*Given text:*

=== Section Start ===

“Hey buddy. Nice to see you. Why don’t you have a seat?”
Chris Hansen: America’s overprotective father, a pedophile’s worst nightmare, wearer of very sharp-looking business suits. But behind his clean cut façade, Chris Hansen hides a dark secret that’s nearly as shocking as that one pedophile that brought a rope and duct tape to the To Catch a Predator house:
Chris Hansen fantasizes that he’s a member of the T-Birds, and has a Pink Lady fetish.
In an attempt to bring him to justice I posed as a Pink Lady aficionado and entered a Grease fan forum. I began chatting with Mr. Hansen, screen name “FU_Scorpions”.
I call this segment: To Catch a Greaser
FU_Scorpions: So, are your jugs bigger than your nets?
xxPinkLady4LFxx: LOL, IDK!
FU_Scorpions: Well do you want to see my greased lightening?
xxPinkLady4LFxx: ROFL, what’s that?
FU_Scorpions: She’s a real pussy wagon.
FU_Scorpions: Relax. A Lancin’ from Hansen is like a Hallmark card.
FU_Scorpions: You’re not a pig are ya?
FU_Scorpions: Ok. Wanna meet up in real life? American Band Stand is taping next week at Rydell High.
Or so he thought. American Band Stand was just a decoy. And xxPinkLady4LFxx? That was a decoy too. So when Hansen entered the auditorium he was in for a serious shock when, instead of finding his hot to trot Pink Lady he found me – and I sure wasn’t wearing a poodle skirt.
Me: Hey Hansen, nice to see you. Why don’t you have a seat?
Me: What did you think was going to happen here today? I see you brought your unbreakable comb and your hair gel – what were you planning on doing with that?
Me: You were planning on doing nothing? …This doesn’t look very good, does it?

=== Section End ===

*Records from a dataset:*
=== Section Start ===

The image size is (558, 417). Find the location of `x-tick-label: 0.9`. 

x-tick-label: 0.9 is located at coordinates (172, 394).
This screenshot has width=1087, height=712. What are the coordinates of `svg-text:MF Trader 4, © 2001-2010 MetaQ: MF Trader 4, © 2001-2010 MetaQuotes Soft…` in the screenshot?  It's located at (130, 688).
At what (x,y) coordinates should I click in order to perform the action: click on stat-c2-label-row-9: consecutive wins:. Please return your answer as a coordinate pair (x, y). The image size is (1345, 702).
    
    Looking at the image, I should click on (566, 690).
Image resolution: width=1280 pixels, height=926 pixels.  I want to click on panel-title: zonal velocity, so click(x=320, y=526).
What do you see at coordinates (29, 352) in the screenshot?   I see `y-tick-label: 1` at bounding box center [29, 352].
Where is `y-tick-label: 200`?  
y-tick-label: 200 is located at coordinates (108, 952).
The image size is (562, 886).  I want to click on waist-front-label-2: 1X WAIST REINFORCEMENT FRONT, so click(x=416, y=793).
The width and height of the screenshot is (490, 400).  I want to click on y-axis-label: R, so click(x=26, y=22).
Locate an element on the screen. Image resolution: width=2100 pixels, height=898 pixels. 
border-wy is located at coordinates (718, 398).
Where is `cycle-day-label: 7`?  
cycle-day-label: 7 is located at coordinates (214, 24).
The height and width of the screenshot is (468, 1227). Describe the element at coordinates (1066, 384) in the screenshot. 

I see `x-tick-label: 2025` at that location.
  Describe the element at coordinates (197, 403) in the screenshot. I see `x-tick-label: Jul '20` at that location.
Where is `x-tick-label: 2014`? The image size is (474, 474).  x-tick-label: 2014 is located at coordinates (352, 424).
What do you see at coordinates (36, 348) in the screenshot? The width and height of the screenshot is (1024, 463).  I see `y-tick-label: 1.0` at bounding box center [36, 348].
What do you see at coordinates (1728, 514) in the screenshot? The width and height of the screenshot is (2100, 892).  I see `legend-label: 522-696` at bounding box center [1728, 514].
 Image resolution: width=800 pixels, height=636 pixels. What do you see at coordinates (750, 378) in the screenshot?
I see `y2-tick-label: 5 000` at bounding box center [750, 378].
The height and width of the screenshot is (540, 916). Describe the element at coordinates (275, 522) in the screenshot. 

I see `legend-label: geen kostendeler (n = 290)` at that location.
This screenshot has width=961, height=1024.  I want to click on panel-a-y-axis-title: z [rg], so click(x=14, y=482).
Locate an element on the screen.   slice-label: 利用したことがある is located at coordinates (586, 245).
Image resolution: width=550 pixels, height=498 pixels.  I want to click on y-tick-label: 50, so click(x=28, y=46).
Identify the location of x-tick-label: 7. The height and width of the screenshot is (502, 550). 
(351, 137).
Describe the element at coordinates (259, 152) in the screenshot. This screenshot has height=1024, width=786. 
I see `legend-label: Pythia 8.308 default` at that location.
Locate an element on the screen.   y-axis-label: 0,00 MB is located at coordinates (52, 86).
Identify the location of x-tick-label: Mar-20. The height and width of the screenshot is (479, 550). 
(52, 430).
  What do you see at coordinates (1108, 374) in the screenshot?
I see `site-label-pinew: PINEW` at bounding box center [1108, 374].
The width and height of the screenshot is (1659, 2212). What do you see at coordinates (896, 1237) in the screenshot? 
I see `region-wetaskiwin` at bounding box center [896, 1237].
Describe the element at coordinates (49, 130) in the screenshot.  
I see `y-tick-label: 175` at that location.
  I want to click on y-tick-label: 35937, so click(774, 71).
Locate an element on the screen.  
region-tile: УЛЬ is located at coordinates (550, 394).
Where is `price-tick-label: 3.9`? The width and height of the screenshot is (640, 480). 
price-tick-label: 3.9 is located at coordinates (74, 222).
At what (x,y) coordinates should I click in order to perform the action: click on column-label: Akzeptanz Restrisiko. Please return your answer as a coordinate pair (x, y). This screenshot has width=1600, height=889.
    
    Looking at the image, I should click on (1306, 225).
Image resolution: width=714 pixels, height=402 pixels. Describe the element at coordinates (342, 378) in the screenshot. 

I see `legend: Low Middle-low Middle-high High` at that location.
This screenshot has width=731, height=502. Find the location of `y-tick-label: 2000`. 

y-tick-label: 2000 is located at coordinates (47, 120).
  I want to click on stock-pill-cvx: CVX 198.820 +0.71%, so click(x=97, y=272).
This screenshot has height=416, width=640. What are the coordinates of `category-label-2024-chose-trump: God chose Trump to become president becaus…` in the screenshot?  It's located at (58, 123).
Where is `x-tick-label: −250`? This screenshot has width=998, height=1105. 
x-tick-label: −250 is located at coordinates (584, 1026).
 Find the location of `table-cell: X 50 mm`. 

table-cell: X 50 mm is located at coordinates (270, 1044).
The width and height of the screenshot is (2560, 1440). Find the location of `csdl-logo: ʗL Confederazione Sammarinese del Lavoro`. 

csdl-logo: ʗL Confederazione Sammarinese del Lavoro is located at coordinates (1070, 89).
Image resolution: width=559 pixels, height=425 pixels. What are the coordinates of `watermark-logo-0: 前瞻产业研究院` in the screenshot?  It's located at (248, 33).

=== Section End ===

*Apply what you read:*
1. Answer these questions from the Chris Hansen parody:
(a) What screen name does Mr. Hansen use on the Grease fan forum?
(b) Where is American Band Stand said to be taping?
(c) What two items does the narrator say Hansen brought with him?
2. Quote the Chris Hansen parody word for word from "xxPinkLady4LFxx: ROFL, what’s" to "good, does it?".
The records are separate material and have no connection to the text.

*Responses:*
1.
(a) FU_Scorpions
(b) Rydell High
(c) An unbreakable comb and hair gel

2.
xxPinkLady4LFxx: ROFL, what’s that?
FU_Scorpions: She’s a real pussy wagon.
FU_Scorpions: Relax. A Lancin’ from Hansen is like a Hallmark card.
FU_Scorpions: You’re not a pig are ya?
FU_Scorpions: Ok. Wanna meet up in real life? American Band Stand is taping next week at Rydell High.
Or so he thought. American Band Stand was just a decoy. And xxPinkLady4LFxx? That was a decoy too. So when Hansen entered the auditorium he was in for a serious shock when, instead of finding his hot to trot Pink Lady he found me – and I sure wasn’t wearing a poodle skirt.
Me: Hey Hansen, nice to see you. Why don’t you have a seat?
Me: What did you think was going to happen here today? I see you brought your unbreakable comb and your hair gel – what were you planning on doing with that?
Me: You were planning on doing nothing? …This doesn’t look very good, does it?